La figura del padre raccontata da Luchetti è quella di un genitore distratto, corrivo, seppure a suo modo presente, che non sa o forse non vuole cogliere davvero le proprie responsabilità in nome di una malcelata sfrontatezza nell’inseguire una felicità amorosa che appaghi l’unico sentimento autentico che provi un uomo vanesio. E’ un padre degli anni 80, di una società in divenire, in cui la famiglia comincia a non essere più, o almeno non solo, il centro della vita dell’uomo. Al tempo stesso però, il personaggio interpretato da Lo Cascio raggiunge il massimo della sua dignità nel momento in cui esprime la volontarietà di seguire la natura delle sue vere passioni. 

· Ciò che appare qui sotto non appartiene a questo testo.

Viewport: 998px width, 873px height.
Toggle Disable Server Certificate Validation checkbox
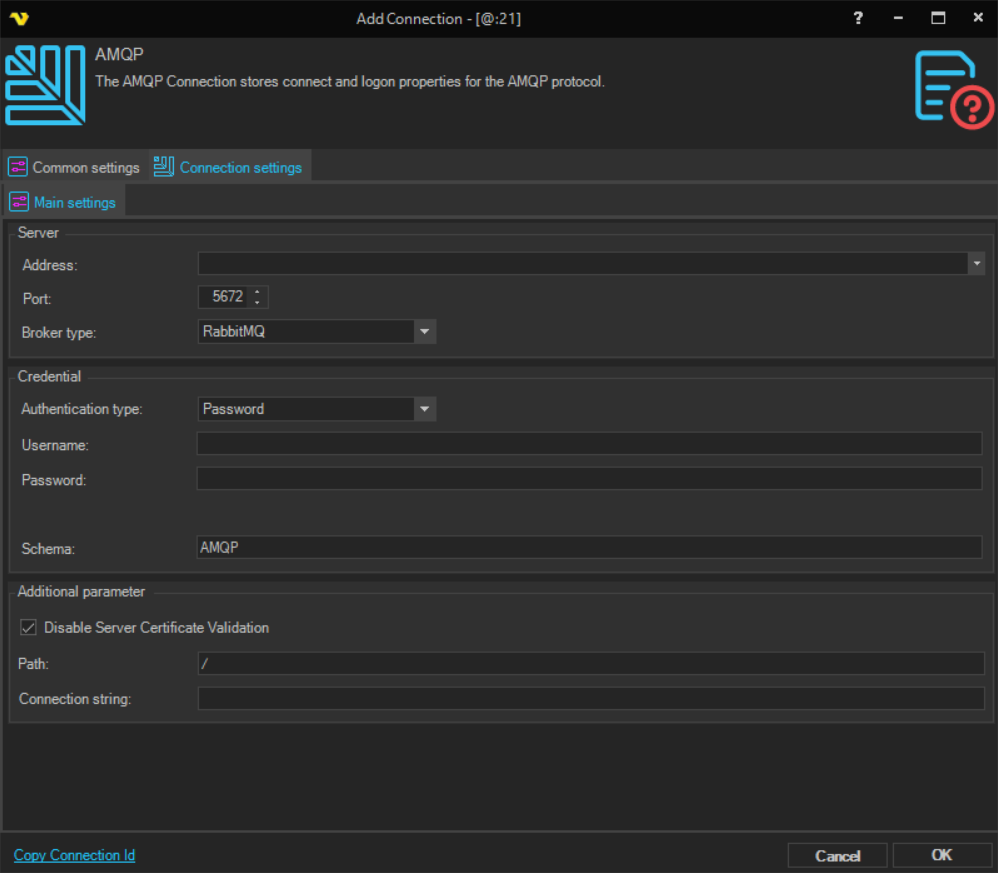click(x=28, y=628)
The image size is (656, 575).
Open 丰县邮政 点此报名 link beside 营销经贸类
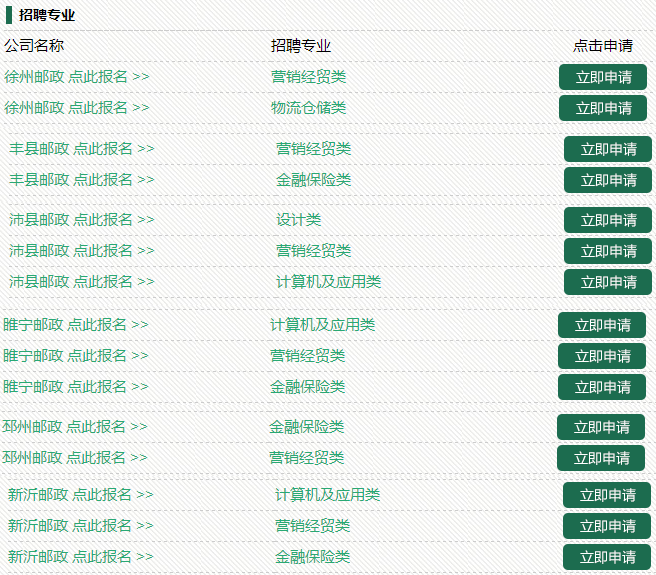(82, 148)
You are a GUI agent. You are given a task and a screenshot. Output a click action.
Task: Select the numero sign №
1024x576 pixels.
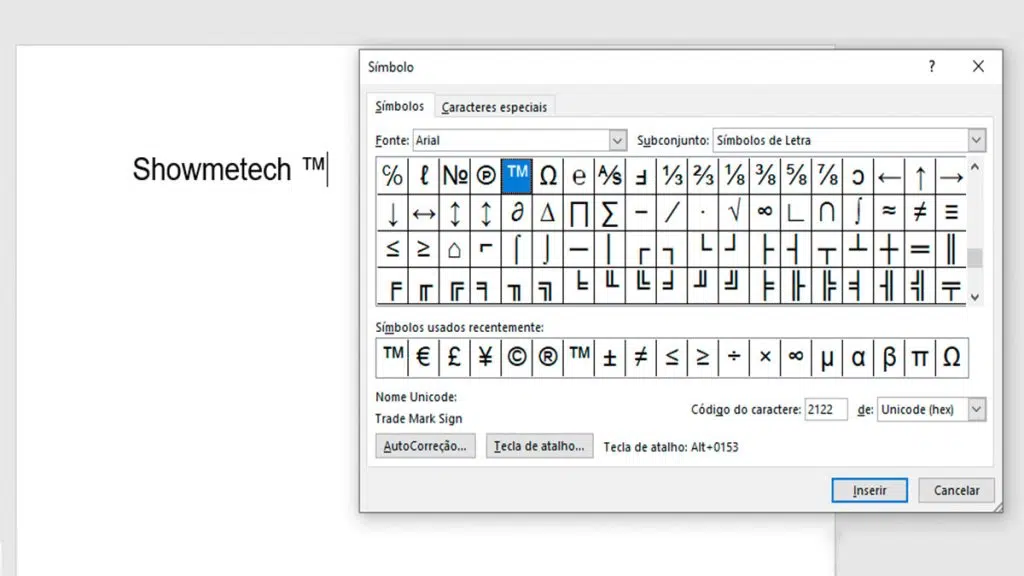(454, 174)
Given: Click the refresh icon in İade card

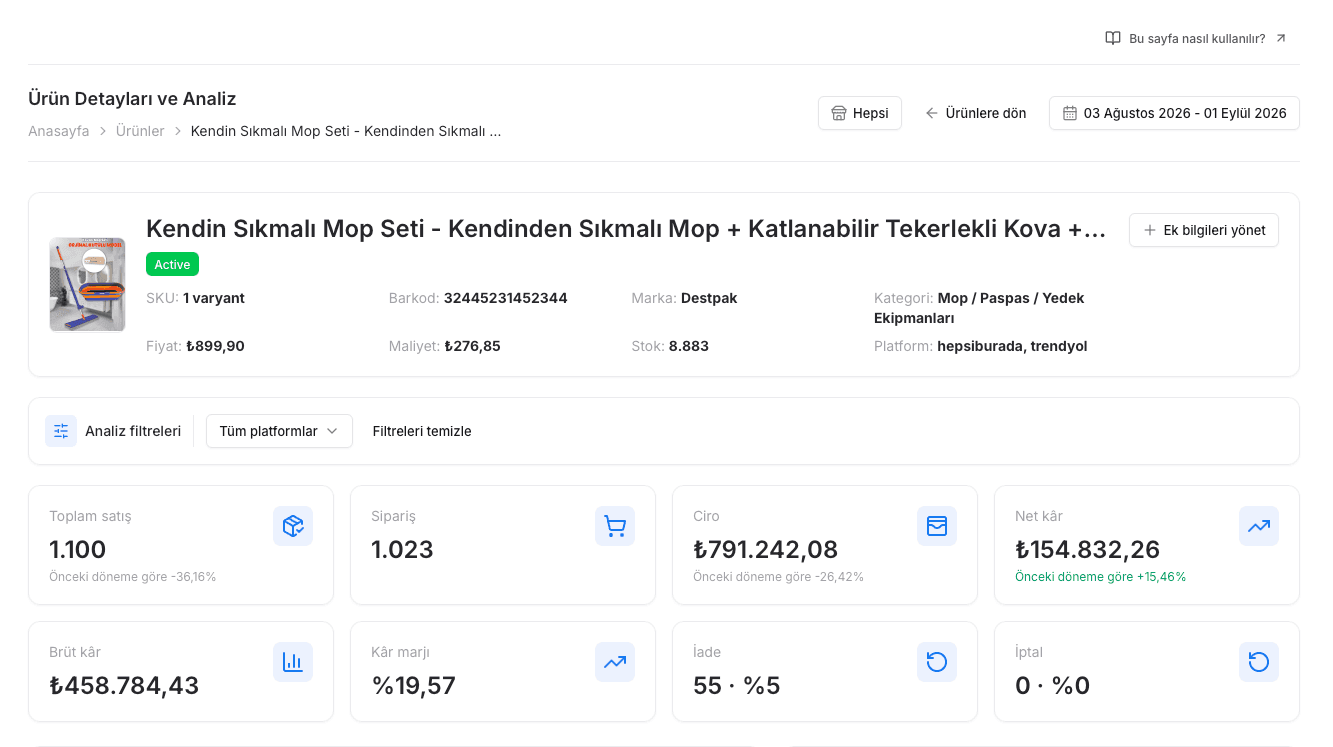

“Noi abbiamo fatto un patto, e rispettarlo è un fatto di lealtà. Se ti sei innamorato è un altro conto. Se tu ora dici la verità salvi la vita a tutti” dice Vanda ad Aldo, dopo che lui le confessa il suo tradimento. In questa battuta c’è tutto il senso che nutre lo spirito del messaggio filmico di Luchetti e c’è l’archè di quello che vedremo nell’ora successiva. 
La vera scelta, quella importante davvero, che farà Aldo, non sarà infatti quella di andare via, ma quella di tornare e tenere per sempre il vero amore rinchiuso in un cubo di legno inespugnabile. Come in un’urna, in cui il passato è il laccio corrosivo di un presente privo di reale ed onesta autenticità sentimentale.
I lacci a cui fa riferimento il titolo del film sono infatti legami, a volte nodi, a volte catene, che nutrono lo spirito delle relazioni umane e che in una scena, svolta narrativa nel film, sono fisicamente motore di riconciliazione e strumento di redenzione per un padre per anni assente.
Il vero errore, sembra dire il regista allo spettatore, è quindi quello di non far corrispondere le proprie azioni ai propri sentimenti, costruendo così legami che possano esplicitare un esemplare senso di responsabilità in chi li subisce.